* Try it:
Please pick out every line of the items below that contains the word "What" and copy each one out.

Data to examine section start

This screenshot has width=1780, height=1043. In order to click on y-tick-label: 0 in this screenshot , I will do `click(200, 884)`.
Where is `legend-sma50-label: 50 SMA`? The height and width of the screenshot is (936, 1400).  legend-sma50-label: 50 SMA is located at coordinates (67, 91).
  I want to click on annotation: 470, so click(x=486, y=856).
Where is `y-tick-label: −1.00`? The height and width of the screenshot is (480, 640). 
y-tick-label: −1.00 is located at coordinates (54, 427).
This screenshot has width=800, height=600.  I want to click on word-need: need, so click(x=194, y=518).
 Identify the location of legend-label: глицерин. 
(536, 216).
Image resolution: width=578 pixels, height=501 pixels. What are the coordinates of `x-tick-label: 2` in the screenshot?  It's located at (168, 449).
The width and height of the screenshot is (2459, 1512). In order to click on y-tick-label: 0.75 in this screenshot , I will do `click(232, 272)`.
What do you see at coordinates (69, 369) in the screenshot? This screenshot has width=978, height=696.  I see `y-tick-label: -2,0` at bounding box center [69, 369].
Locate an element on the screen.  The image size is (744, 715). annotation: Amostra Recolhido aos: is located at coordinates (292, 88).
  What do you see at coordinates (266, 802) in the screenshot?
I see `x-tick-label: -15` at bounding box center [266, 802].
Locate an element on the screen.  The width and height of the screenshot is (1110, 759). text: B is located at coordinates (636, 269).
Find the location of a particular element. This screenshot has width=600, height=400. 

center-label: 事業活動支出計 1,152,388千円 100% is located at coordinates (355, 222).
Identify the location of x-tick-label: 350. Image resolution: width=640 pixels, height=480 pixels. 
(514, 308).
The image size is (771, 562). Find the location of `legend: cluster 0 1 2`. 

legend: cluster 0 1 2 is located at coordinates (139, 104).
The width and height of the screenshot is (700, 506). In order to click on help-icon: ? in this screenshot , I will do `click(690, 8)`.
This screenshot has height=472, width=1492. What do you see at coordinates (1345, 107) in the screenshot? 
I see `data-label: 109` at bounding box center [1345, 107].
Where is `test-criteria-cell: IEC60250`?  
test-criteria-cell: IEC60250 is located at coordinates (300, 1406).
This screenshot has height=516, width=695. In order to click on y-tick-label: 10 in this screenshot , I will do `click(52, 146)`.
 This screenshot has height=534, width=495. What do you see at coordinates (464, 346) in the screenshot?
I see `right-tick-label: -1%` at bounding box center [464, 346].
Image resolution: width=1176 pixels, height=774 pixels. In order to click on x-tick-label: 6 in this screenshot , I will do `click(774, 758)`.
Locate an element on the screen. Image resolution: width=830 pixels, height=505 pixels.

Data to examine section end

* Exercise result:
Image resolution: width=578 pixels, height=501 pixels. What are the coordinates of `x-tick-label: 2` in the screenshot?  It's located at (168, 449).
What do you see at coordinates (69, 369) in the screenshot? This screenshot has width=978, height=696.  I see `y-tick-label: -2,0` at bounding box center [69, 369].
  What do you see at coordinates (266, 802) in the screenshot?
This screenshot has height=472, width=1492. What do you see at coordinates (1345, 107) in the screenshot? 
 This screenshot has height=534, width=495. What do you see at coordinates (464, 346) in the screenshot?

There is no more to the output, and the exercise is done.